I also used to think I can't do anything I want because of all the adults telling me what to do. This frustrated me a lot. When I read Ender's Game, I saw that Ender also had this problem but after he did all the things the adults wanted him to; he got to do what he wanted. I am inspired to think that maybe I can do whatever I want once I do what adults want me to do. I want to draw and come up with inventions but I am always told to do chores and homework. I was always mad thinking it interferes with my inventions but now I think I can still do what I want after doing what people expect of me. I just have to be patient.

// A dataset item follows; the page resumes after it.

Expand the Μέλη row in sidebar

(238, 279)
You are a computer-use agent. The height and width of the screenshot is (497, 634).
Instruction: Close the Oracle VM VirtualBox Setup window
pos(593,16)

I am hoping I will be famous when I grow up because of something I do just like Ender. I am hoping to change the world with my inventions. When I read Ender's Game, I thought that every place Ender went made him closer to saving the world. He did what he wanted even though he was lonely and he was told what to do all the time. Maybe I am getting closer to a breakthrough invention even though I moved a lot, and lonely and am told what to do all the time also.
This book taught me that everything we do is another building block to reach the future. I don't know how all the moves in my life, being lonely and being told what to do will build up, but someday maybe I will see how they are included to make my future the way I want it.